What Time Series Data Means for You
The New Stack Podcast - Un pódcast de The New Stack - Jueves
Categorías:
Time series data management continues to underpin huge swaths of application deployments today across on premises, and increasingly, cloud native environments. Whether it’s video streaming, real-time financial security data management, energy utility management or any application that requires time stamps for often very complex datasets at massive scales, time series data will play an integral role. Today’s time series data platforms can typically be used for data analysis and forecasting by processing millions of data points per second. Pricing has also become affordable for a growing number of enterprises seeking high-powered data analysis as a way to distinguish themselves from the competition. These organizations also do not necessarily have the financial backing that the world’s largest financial institutions or Fortune 100 companies have at their disposal.
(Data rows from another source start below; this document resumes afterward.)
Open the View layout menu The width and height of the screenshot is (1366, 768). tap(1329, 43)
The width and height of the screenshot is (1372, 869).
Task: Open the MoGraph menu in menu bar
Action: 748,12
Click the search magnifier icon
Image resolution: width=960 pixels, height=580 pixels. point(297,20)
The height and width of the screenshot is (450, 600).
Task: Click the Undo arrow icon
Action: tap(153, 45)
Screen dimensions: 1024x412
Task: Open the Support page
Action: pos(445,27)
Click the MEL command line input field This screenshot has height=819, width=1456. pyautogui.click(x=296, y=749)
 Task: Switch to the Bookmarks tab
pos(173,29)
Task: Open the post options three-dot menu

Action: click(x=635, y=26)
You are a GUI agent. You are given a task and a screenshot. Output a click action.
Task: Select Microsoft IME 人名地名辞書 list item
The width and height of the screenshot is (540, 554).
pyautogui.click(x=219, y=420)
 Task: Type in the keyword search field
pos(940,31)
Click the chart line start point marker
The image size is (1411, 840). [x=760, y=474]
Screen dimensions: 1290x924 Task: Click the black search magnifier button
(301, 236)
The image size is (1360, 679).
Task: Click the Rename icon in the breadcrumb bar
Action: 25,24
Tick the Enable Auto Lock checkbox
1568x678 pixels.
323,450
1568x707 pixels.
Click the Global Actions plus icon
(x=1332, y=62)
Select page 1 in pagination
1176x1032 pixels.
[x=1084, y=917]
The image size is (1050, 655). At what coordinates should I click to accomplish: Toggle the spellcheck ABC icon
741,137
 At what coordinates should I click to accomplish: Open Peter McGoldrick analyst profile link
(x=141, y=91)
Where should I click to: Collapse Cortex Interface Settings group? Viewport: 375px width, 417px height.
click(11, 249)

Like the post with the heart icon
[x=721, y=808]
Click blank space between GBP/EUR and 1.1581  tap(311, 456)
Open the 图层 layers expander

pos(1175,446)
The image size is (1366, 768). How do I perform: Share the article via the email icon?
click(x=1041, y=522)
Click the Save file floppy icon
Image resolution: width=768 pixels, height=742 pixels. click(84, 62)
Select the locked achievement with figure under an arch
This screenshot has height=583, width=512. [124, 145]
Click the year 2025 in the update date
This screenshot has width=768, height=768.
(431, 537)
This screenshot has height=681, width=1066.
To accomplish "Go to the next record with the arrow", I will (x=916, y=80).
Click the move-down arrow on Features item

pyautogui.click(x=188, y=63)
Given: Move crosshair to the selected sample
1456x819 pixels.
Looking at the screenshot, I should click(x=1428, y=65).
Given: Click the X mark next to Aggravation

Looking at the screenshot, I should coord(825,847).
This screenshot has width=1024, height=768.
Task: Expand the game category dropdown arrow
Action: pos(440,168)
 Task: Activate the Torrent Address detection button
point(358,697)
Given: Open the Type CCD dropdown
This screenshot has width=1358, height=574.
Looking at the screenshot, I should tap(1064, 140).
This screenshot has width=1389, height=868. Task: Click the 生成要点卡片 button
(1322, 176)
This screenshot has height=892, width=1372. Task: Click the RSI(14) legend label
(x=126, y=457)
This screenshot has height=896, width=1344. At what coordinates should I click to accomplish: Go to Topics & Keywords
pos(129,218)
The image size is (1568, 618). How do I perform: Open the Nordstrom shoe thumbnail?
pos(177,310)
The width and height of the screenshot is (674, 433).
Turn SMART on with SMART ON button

In this The New Stack Makers podcast, Chris Churilo, responsible for technical product marketing at InfluxData, offer some background and perspective on why organizations increasingly rely on time series databases to “make products or services better.” Churilo also discussed why organizations are shifting their databases and management to cloud environments and why InfluxData recently extended to its InfluxDB Cloud 2.0 serverless time-series Platform as a Service (PaaS) to include Google Cloud Platform (GCP) as well as Amazon Web Services (AWS) cloud environments. “Time series data is useful for monitoring anything that you want to make improvements on,” Churilo said. “So, of course, your cloud infrastructure is one thing that you definitely want to always be monitoring to make sure that you can provide the best service, especially if you have applications sitting on top of it that are customer-facing or even internally-facing — no one can tolerate having a slow application.”